— Ваше сиятельство! — дискантом выкрикнул потрясенный Нил. — Николай Николаевич! Что же это?
Лопухин досадливо дернул щекой, и юнга замолк. С ощущением полной опустошенности граф подумал о том, что сейчас предстоит нудное многочасовое действо: составление протокола, официальные и неофициальные извинения японских властей, надоедливые душевные излияния цесаревича, вероятно, еще один прием во дворце микадо, бесчисленные пустые вопросы чиновных любопытствующих…
Сейчас больше всего на свете он хотел остаться один. Пусть ненадолго.
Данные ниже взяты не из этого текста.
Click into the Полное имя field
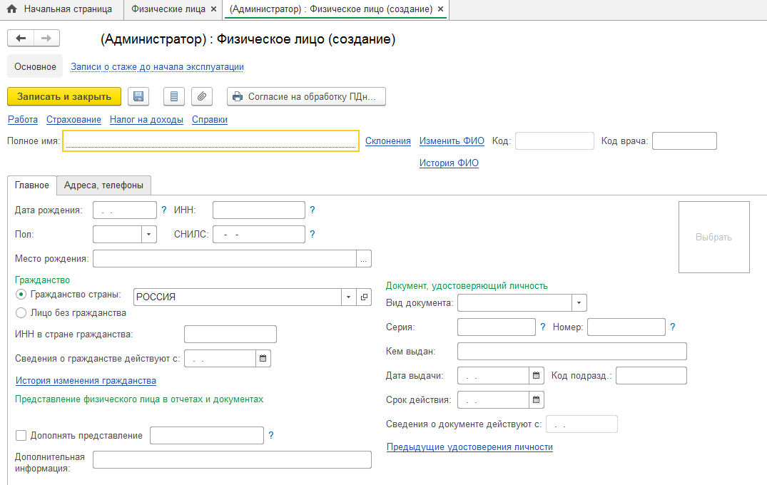210,141
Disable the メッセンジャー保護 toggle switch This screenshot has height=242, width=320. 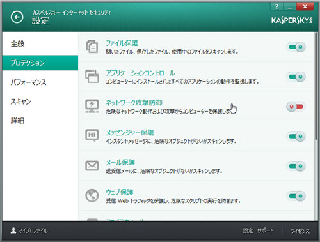point(296,136)
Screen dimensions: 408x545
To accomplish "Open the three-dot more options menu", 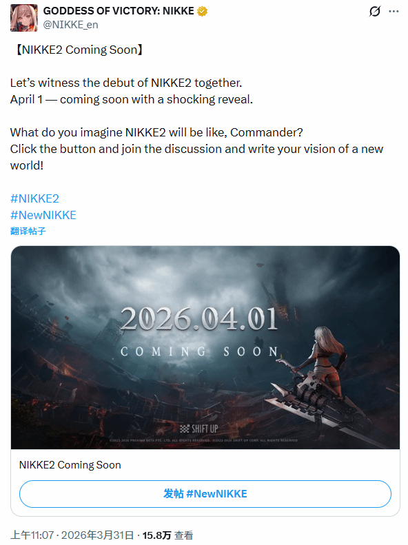I will click(x=394, y=11).
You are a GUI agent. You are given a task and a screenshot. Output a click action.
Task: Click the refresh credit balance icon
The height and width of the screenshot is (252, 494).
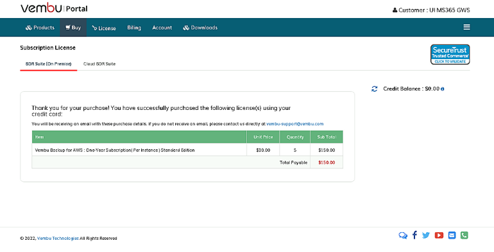374,89
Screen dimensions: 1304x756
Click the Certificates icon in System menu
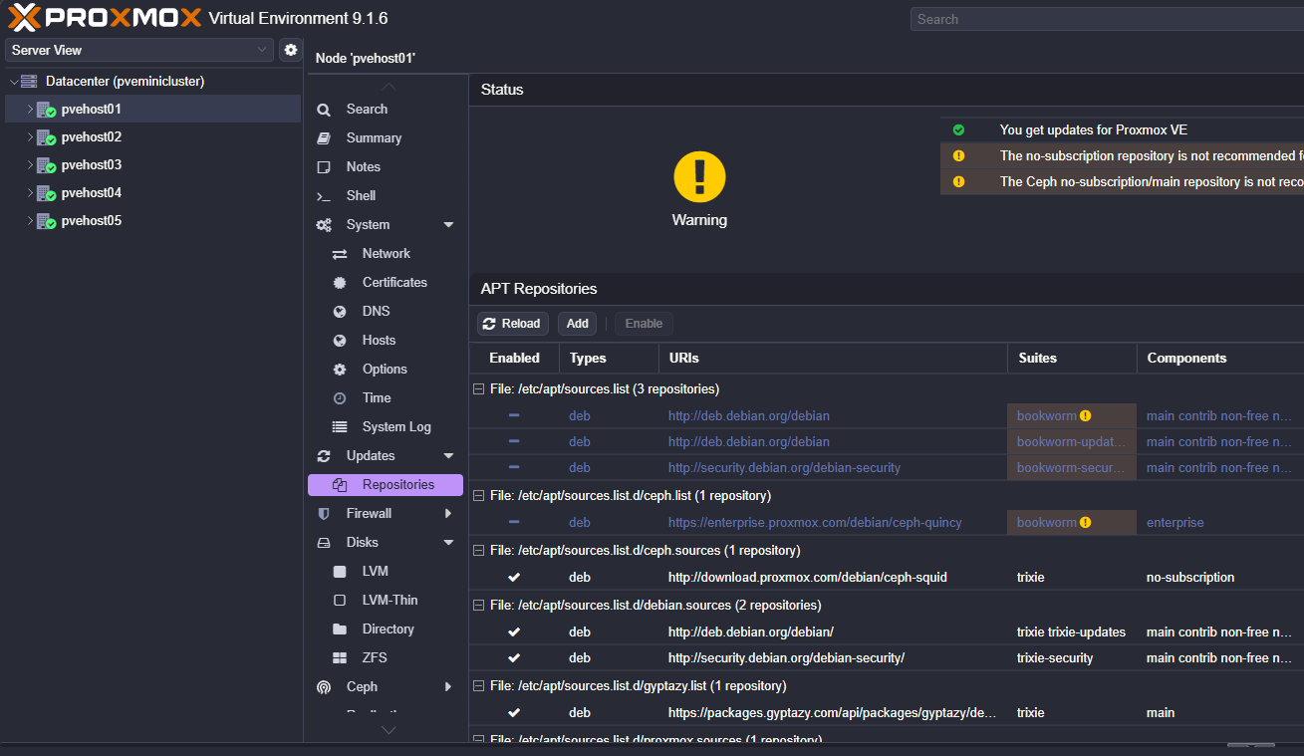(x=340, y=283)
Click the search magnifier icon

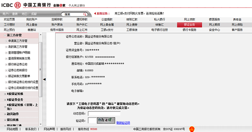pyautogui.click(x=85, y=14)
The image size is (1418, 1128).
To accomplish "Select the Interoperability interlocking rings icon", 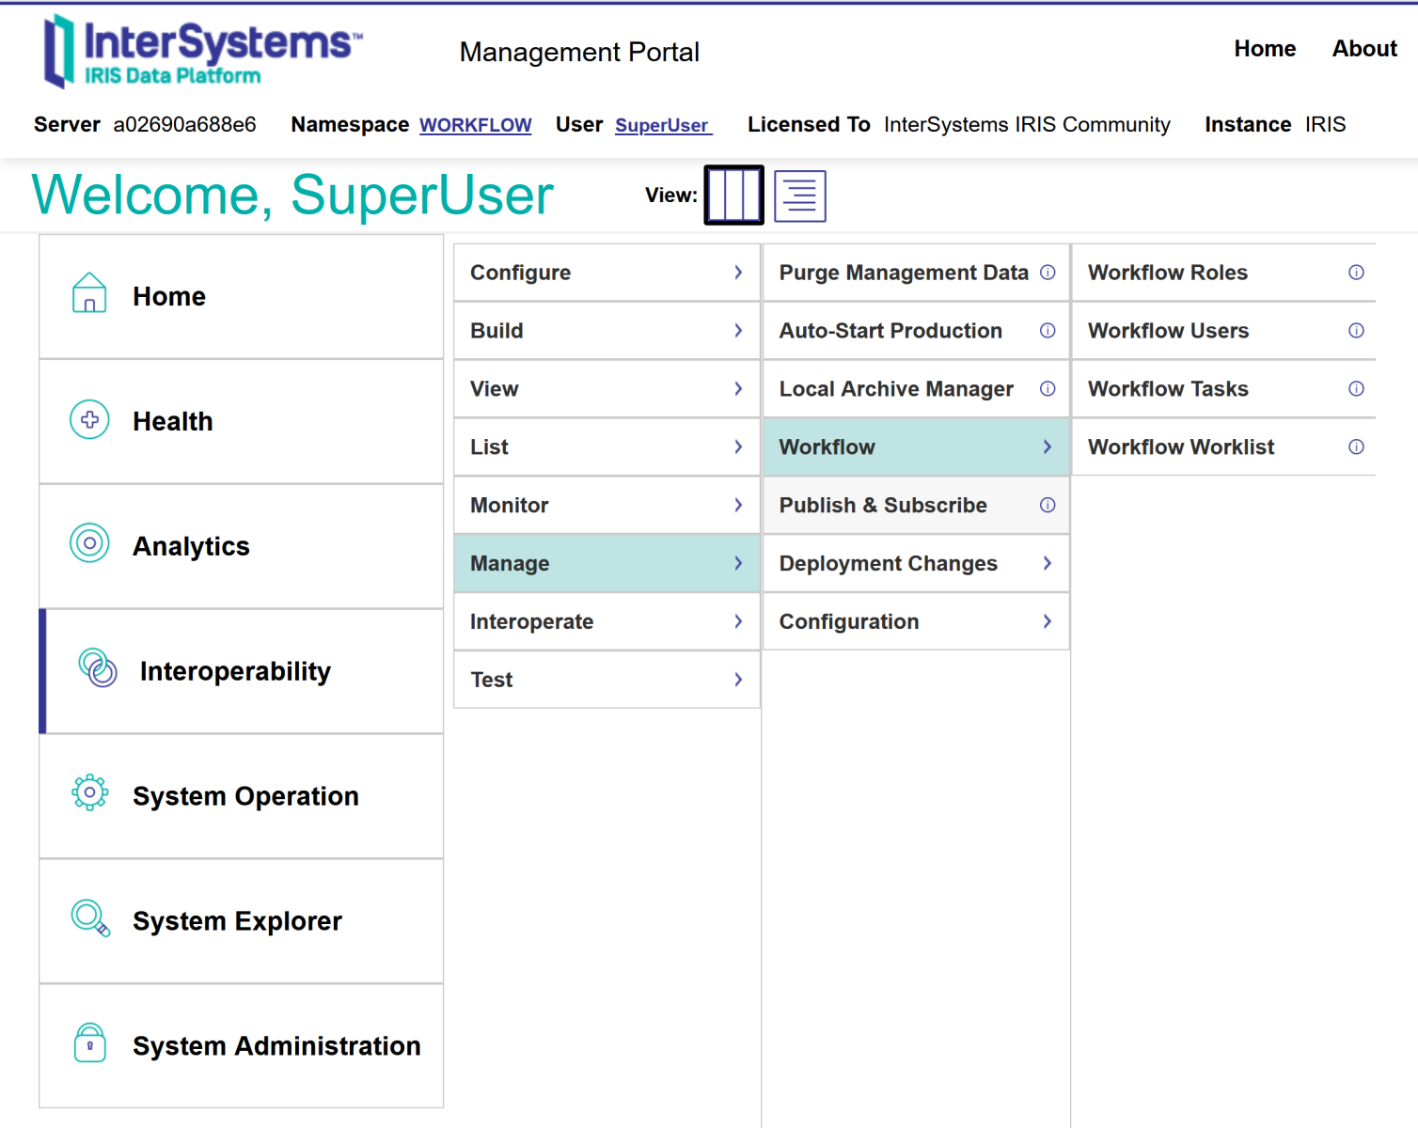I will (x=99, y=669).
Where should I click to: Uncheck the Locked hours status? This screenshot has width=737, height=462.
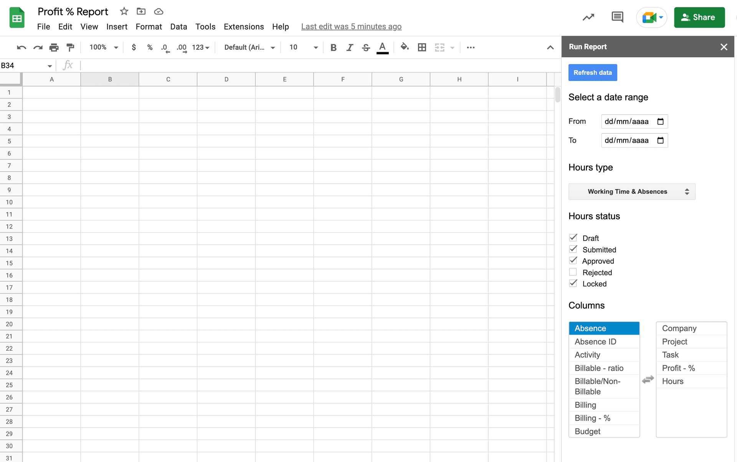[573, 283]
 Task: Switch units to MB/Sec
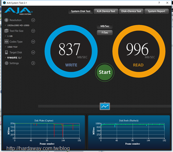(x=105, y=26)
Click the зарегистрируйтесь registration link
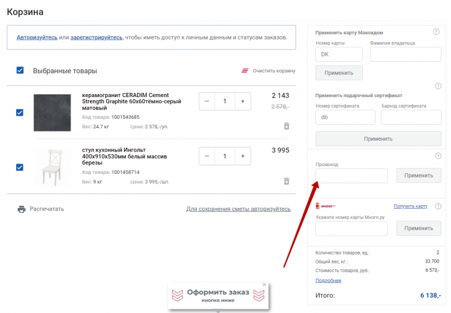Viewport: 451px width, 313px height. click(97, 37)
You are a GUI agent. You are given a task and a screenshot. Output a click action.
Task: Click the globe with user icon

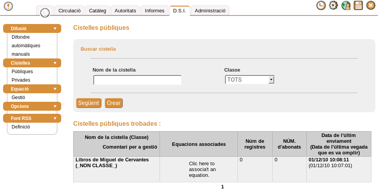click(x=346, y=5)
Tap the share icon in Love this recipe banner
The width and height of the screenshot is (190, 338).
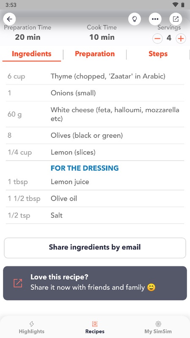[18, 283]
Он хотел попытаться мысленно примерить на себя трагическую раздвоенность боцмана Зорича, вынужденного закрыть своим телом ничтожного человека, которого он презирал и ненавидел всей душой и которого без тени сомнения намеревался уничтожить в достойных его положения декорациях. Заговорщик, но ведь герой! Нет, поразмышлять об этом здесь не дадут… Потом, потом… Но пока никому ни полслова. Пусть боцман считается героем, пусть будет похоронен в японской земле с отданием всех воинских почестей.
Он ведь и в самом деле герой.
— На Митьку! Пусть на Митьку покушаются, — как сквозь вату услыхал Лопухин срывающийся от запоздалого испуга голос цесаревича.
Тот все еще застегивался.
Он думал, что, вновь оказавшись на борту корвета, проспит чуть ли не до самого Владивостока, наверстывая упущенное. Но он проспал всего лишь десять часов и, проснувшись, ощутил себя бодрым и свежим, как будто не было хронического недосыпания последних недель. «Все будет хорошо, — сказал он себе. — Теперь все будет хорошо».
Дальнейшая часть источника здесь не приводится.